Women in Public. Ancient evidence also indicates that Spartans placed fewer restrictions on the public presence of women, perhaps because they configured public and private spheres in a manner different from the Athenians. Girls’ choruses were a regular feature of Spartan life and frequently took place before a mixed audience of both genders. Occasionally, the female choral members would engage in playful teasing of their male audience, rebuking some young men and praising others. At least two female Spartan poets, including Cleitagora, mentioned by Aristophanes, and Megalostrata, existed. Literary sources depict Spartan women as gifted speakers who, according to Plato, received the same education as men, one especially strong in philosophy, rhetoric, and music.

Strong Mothers. Although preserved in a late text, the sayings of Spartan women provide further support for the idea of women’s strong public presence. Consisting mostly of mothers exhorting their sons to martial valor or rebuking them for cowardice, the sayings represent Spartan women as fiercely patriotic, indifferent to pain, and yet obedient and deferential to their husbands. In one famous saying, Gorgo, the wife of the Spartan king Leonidas, when asked by an Athenian, “Why do Spartan women alone rule over men?” responded, “Because we alone bear real men.”

Communal Living. Spartans were also famous for their practice of communal dining and education. Although the men lived in individual households, they took their daily meals together in a public mess. Spartan fathers did not have final authority over the life or death of their babies, as did fathers in Athens; nor did they introduce their babies to the family hearth and gods within days after their birth. Spartan newborns were brought before a council of elders that determined whether they would live or die.
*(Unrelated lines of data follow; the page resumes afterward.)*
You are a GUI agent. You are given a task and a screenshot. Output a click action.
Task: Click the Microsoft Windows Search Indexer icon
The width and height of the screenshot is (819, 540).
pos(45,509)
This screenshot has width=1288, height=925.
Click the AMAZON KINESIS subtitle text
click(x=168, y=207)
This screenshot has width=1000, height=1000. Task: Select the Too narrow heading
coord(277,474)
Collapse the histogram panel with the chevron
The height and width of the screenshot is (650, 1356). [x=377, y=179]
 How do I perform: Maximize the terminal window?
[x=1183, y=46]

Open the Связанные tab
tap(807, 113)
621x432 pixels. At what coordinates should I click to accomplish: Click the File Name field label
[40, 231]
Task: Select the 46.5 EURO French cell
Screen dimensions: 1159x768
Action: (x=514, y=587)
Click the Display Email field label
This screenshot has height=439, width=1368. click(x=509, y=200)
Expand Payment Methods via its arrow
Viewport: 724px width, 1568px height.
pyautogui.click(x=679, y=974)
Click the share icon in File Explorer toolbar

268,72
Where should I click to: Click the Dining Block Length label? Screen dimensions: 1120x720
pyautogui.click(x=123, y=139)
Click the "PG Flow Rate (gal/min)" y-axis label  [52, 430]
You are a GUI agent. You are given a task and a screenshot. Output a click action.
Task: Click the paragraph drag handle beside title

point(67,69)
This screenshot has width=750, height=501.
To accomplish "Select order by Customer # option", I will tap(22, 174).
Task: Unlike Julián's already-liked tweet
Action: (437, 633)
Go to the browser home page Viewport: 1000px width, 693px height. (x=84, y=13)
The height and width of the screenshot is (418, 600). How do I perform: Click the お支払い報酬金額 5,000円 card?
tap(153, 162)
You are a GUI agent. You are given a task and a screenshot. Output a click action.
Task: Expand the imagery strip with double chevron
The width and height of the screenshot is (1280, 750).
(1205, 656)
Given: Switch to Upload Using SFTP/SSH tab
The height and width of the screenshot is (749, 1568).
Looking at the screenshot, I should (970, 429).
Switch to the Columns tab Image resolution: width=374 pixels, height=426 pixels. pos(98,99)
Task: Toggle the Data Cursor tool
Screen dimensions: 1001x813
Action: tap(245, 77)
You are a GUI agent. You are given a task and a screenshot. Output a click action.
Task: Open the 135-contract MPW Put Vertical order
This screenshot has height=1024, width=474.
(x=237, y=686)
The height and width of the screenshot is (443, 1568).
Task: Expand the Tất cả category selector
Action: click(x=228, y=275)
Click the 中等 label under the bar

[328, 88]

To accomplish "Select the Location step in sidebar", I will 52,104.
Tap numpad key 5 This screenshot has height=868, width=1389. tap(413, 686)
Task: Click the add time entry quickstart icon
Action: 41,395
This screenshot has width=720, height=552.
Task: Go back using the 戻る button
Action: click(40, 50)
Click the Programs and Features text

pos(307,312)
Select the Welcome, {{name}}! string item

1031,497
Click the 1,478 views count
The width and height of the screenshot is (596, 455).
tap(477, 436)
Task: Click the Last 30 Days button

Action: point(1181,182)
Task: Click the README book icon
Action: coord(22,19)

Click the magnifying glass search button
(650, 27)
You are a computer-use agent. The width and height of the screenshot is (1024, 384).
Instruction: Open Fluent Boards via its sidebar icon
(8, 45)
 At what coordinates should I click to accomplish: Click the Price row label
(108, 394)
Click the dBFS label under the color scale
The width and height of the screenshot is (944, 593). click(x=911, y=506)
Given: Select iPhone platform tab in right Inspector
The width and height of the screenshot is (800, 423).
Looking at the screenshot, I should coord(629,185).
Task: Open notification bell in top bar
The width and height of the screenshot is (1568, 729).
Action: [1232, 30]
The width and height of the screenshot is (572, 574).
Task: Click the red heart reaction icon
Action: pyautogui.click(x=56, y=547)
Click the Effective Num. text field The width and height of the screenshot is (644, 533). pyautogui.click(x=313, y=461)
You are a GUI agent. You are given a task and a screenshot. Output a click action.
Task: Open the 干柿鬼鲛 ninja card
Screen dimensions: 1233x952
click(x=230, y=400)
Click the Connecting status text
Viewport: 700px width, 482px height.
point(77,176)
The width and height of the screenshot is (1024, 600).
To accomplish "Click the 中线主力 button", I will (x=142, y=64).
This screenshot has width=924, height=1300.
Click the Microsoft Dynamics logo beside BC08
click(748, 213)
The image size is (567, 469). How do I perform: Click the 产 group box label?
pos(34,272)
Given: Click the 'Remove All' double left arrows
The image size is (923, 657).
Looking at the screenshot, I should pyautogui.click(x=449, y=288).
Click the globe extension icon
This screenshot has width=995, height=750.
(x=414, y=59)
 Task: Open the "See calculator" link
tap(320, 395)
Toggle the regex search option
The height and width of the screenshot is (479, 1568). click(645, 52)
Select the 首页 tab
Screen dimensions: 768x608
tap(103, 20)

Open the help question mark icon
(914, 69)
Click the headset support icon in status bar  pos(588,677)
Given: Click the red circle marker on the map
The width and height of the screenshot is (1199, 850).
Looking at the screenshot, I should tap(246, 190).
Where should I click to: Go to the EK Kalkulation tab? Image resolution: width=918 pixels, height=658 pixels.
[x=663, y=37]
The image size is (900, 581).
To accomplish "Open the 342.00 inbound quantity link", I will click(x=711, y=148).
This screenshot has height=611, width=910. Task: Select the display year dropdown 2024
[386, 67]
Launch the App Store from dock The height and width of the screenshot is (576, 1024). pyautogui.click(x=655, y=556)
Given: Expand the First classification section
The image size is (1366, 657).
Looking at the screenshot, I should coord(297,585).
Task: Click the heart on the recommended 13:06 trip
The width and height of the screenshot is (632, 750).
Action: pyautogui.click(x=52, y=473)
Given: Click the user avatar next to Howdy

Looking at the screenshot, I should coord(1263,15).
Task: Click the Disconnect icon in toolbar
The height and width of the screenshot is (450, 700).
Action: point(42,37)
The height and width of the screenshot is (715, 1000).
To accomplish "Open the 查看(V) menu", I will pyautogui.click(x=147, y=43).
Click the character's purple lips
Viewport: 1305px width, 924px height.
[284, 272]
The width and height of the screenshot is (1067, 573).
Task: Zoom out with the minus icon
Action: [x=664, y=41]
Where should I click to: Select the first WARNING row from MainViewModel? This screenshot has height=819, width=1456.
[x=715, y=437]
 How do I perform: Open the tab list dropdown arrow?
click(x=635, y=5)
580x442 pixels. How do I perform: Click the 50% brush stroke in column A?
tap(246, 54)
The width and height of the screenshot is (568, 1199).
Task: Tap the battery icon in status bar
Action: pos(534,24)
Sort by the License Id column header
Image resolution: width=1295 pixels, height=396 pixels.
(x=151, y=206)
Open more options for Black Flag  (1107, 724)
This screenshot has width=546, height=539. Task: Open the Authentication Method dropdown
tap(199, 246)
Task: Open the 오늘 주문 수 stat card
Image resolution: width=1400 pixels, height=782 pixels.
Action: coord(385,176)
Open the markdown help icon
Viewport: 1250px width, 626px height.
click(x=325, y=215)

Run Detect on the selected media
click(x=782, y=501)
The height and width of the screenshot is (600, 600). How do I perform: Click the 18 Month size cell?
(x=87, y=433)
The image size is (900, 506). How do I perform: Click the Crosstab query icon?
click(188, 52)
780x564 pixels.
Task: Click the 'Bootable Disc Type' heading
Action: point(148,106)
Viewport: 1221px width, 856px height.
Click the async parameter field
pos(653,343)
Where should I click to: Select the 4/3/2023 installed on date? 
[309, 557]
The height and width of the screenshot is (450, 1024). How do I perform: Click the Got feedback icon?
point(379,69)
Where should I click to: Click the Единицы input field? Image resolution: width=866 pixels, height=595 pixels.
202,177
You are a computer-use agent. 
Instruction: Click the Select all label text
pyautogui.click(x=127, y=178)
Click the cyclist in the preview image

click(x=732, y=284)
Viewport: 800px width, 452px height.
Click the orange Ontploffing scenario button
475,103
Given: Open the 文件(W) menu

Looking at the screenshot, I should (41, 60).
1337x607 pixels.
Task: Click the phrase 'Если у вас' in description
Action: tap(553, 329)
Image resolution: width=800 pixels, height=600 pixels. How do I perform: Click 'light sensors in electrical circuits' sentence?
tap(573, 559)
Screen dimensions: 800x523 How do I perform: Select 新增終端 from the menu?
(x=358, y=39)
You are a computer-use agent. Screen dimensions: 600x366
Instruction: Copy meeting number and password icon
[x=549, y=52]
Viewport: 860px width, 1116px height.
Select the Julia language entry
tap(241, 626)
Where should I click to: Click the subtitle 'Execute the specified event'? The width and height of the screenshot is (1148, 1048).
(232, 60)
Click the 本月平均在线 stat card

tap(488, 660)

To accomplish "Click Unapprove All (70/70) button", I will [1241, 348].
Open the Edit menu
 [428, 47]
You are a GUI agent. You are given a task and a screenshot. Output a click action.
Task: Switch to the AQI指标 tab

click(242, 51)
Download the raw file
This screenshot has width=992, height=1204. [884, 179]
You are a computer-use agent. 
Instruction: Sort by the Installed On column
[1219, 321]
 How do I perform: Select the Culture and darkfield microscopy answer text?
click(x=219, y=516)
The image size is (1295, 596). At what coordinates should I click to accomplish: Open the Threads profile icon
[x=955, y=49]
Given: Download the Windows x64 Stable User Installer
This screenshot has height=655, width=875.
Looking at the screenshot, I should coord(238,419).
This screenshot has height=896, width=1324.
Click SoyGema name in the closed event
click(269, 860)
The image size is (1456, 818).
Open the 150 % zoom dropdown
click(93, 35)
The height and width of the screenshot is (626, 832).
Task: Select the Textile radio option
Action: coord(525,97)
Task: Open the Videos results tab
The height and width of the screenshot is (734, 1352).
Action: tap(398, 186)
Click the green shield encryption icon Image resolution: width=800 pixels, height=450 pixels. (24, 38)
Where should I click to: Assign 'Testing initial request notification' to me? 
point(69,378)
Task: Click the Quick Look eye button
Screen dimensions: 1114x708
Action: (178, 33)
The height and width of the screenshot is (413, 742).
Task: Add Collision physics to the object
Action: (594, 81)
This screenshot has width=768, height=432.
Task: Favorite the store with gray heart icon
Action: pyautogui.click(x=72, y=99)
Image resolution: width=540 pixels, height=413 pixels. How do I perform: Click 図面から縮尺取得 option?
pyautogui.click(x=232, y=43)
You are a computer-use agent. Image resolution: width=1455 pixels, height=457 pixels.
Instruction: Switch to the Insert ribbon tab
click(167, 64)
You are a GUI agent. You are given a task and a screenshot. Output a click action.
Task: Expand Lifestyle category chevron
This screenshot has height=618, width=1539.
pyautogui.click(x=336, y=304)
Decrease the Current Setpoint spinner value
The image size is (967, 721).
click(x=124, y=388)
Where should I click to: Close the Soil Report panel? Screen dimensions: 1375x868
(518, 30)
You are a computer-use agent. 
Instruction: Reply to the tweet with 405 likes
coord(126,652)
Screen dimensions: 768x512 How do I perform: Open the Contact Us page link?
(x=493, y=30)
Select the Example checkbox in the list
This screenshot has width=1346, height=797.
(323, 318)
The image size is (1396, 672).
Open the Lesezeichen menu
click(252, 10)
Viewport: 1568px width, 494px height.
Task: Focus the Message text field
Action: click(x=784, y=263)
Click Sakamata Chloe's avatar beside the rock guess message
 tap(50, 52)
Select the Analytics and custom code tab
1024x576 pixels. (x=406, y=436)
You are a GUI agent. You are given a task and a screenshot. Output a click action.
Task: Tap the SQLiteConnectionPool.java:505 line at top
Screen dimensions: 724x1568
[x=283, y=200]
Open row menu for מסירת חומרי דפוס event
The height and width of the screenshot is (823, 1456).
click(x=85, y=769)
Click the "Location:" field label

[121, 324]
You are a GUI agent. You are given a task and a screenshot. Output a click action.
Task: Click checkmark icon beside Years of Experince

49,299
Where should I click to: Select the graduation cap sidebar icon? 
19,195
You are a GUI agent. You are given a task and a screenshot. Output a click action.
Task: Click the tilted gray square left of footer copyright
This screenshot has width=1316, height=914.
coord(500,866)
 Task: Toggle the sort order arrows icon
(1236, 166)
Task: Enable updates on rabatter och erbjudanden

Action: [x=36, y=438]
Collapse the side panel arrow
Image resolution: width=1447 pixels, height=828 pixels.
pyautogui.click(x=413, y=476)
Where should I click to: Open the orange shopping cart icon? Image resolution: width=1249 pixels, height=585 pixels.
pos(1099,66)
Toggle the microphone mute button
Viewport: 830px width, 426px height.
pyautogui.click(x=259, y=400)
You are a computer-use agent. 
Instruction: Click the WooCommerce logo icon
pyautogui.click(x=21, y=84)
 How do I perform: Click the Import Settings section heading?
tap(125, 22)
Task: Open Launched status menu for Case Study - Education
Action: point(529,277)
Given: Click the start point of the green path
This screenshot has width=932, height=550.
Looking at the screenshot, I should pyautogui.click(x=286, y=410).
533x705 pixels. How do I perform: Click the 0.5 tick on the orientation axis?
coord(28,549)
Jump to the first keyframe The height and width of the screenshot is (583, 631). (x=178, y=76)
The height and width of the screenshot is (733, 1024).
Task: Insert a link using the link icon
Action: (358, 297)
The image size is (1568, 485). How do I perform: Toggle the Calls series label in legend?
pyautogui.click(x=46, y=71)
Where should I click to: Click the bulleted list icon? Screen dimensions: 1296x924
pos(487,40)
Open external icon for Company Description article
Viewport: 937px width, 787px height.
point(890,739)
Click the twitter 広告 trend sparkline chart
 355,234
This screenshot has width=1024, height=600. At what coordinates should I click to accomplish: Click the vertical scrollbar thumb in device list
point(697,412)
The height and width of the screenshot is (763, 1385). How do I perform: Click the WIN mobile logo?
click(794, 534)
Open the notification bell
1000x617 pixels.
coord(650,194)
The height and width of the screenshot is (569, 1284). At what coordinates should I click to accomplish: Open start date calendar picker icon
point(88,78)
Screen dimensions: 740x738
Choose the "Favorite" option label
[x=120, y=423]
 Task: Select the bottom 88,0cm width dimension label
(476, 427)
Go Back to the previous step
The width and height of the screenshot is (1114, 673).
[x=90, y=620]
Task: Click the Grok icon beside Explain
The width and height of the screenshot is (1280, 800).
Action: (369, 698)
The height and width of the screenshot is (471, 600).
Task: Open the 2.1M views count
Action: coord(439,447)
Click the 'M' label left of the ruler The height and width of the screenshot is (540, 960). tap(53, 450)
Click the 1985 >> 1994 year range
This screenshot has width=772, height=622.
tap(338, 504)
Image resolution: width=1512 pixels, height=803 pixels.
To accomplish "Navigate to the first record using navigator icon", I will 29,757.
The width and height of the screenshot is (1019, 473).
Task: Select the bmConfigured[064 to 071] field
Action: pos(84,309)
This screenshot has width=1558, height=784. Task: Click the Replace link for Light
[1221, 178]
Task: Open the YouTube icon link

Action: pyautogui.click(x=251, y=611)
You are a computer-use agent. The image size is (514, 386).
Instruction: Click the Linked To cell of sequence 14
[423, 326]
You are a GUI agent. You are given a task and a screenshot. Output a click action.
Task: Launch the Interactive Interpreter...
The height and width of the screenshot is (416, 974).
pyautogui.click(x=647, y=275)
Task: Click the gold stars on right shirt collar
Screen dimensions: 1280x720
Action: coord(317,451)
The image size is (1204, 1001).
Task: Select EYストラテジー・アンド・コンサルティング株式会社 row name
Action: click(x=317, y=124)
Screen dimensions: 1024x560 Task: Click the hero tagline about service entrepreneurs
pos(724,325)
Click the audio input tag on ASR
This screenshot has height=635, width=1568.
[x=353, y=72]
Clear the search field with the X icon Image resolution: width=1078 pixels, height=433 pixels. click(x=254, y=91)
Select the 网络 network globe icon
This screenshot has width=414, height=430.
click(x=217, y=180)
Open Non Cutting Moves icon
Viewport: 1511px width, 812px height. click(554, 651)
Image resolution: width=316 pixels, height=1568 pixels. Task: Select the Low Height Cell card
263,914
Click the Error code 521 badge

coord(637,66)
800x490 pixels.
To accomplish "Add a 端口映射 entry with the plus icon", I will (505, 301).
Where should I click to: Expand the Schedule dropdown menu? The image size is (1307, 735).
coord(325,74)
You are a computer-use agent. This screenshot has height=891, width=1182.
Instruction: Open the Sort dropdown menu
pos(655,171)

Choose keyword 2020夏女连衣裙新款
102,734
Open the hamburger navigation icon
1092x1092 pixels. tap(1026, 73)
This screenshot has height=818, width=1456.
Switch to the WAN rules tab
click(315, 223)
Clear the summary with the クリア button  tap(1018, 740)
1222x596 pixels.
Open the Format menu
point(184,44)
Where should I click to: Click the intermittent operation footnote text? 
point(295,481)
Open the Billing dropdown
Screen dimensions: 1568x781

Instead of leaving the education of children to their parents, as was the Athenian, custom, the Spartans created a public official responsible for supervising and disciplining the city’s children. Similarly, parents were given authority over all children, not just their own, in matters of instruction and punishment. Although their main purpose was to bear sons who would protect the city-state, Spartan girls may have enjoyed more freedom than their Athenian counterparts, appearing more frequently in public and receiving some of the same training as their brothers. These social policies were intended to diminish personal ties, foster loyalty to the state and bravery in battle, and create a superior military force.